China amplia liderança na eletrificação
Entre os 15 maiores mercados mundiais de veículos elétricos analisados pelo Goldman Sachs, 12 apresentaram crescimento na participação da tecnologia. O maior avanço foi registrado na China, onde a presença dos modelos eletrificados nas vendas aumentou 11,4 pontos percentuais, consolidando o país como principal referência na transição para a mobilidade elétrica.
Cenários projetam diferentes impactos sobre o petróleo
Para estimar os efeitos da eletrificação da frota, o banco elaborou dois cenários. No primeiro, chamado de Aceleração Temporária, considera-se que o atual ritmo de crescimento das vendas será mantido. Nesse caso, a expectativa é de uma redução aproximada de 130 mil barris por dia no consumo mundial de petróleo até o fim de 2027.

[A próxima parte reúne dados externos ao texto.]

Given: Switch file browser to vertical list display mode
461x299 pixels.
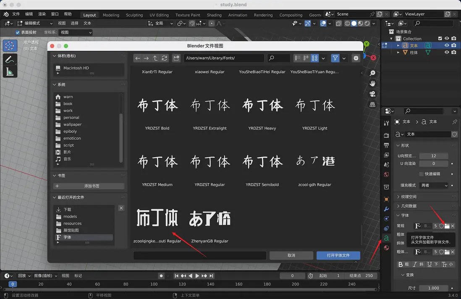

Já no cenário denominado Aceleração Persistente, que pressupõe a continuidade da expansão recente das vendas de veículos elétricos, a queda poderá atingir cerca de 320 mil barris diários no mesmo período.
Estimativa pode ser conservadora
O Goldman Sachs ressalta que as projeções podem representar apenas parte do impacto da eletrificação sobre o mercado de petróleo. Isso porque a análise considera principalmente a evolução da frota de automóveis de passeio.
O estudo não incorpora de forma integral segmentos como motocicletas, triciclos e outros veículos leves eletrificados, que possuem participação expressiva em países como Índia e Vietnã. Também ficam de fora atividades econômicas que consomem petróleo fora do transporte rodoviário, o que pode ampliar os efeitos da transição energética ao longo dos próximos anos.
Reflexos nos preços internacionais
Além da redução da demanda, o avanço da mobilidade elétrica tende a influenciar diretamente o mercado internacional de petróleo. Na avaliação do banco, o fortalecimento desse movimento aumenta a probabilidade de um cenário de preços mais baixos para a commodity.
Entre as projeções apresentadas, o barril do petróleo Brent poderá alcançar a faixa de US$ 50 até o final de 2027, caso o ritmo de adoção dos veículos elétricos continue avançando em escala global.
A combinação entre políticas de incentivo à eletrificação, expansão da produção de veículos elétricos e mudanças no comportamento dos consumidores reforça a expectativa de uma transformação gradual no mercado mundial de energia, reduzindo a dependência dos combustíveis fósseis nos próximos anos.